[Start of Text excerpt]

Sad **** that I am, I kept a record of all the films I watched last year. In 2013 I watched a total of 131 movies, from ‘Half Light’ (2006) in the early days of January to ‘Carry On Again, Doctor’ (1969) just before the year came to a close. The films covered a fairly wide range of genres and topics, though whilst the films came from a large span of time [earliest: ‘Rescued by Rover‘ (1905); latest: ‘Frozen’ (2013)], there was not enough variety in terms of their country of origin. Nevertheless, as we are now in 2014 I thought I’d look back and the great, the good, and the ghastly among them.
I made a conscious effort last year to try to watch films I had never seen before, or had not seen for a number of years over familiar choices that I have returned to again and again. To that end ‘The Freds’ will be awarded to films that I watched for the first time in 2013, or occasionally to films that I re-watched after a long period of time had passed (more than five years). Also, whilst I have picked out some specific genres for special focus, I haven’t covered everything. They aren’t real awards, you know?
Without further ado, let’s have look at the highlights, lowlights, and down-right-shites that graced my retinas in 2013.

[End of Text excerpt]
[Start of Extracted records]

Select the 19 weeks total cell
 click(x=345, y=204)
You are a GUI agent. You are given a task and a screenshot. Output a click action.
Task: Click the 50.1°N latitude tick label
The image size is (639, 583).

[End of Extracted records]
[Start of Extracted records]

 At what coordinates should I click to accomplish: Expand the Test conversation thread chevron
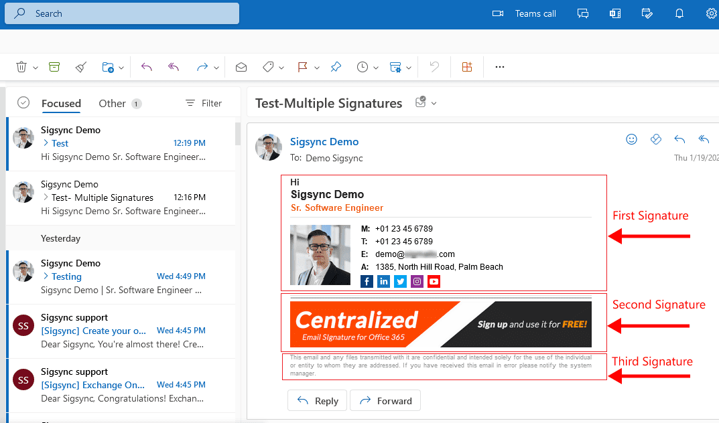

[End of Extracted records]
[Start of Extracted records]

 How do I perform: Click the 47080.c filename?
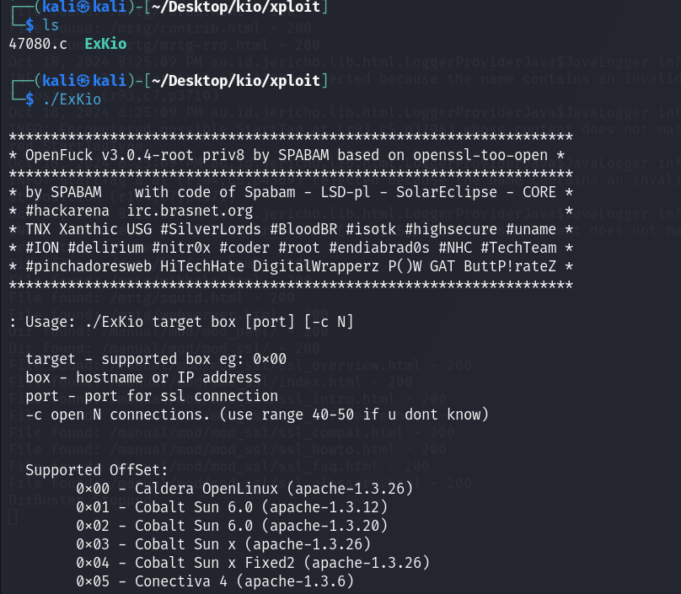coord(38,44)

[End of Extracted records]

■ Goal ■
Reproduce the introduction about the films watched in 2013 word for word, from its first sentence to its last.

■ Response ■
Sad **** that I am, I kept a record of all the films I watched last year. In 2013 I watched a total of 131 movies, from ‘Half Light’ (2006) in the early days of January to ‘Carry On Again, Doctor’ (1969) just before the year came to a close. The films covered a fairly wide range of genres and topics, though whilst the films came from a large span of time [earliest: ‘Rescued by Rover‘ (1905); latest: ‘Frozen’ (2013)], there was not enough variety in terms of their country of origin. Nevertheless, as we are now in 2014 I thought I’d look back and the great, the good, and the ghastly among them.
I made a conscious effort last year to try to watch films I had never seen before, or had not seen for a number of years over familiar choices that I have returned to again and again. To that end ‘The Freds’ will be awarded to films that I watched for the first time in 2013, or occasionally to films that I re-watched after a long period of time had passed (more than five years). Also, whilst I have picked out some specific genres for special focus, I haven’t covered everything. They aren’t real awards, you know?
Without further ado, let’s have look at the highlights, lowlights, and down-right-shites that graced my retinas in 2013.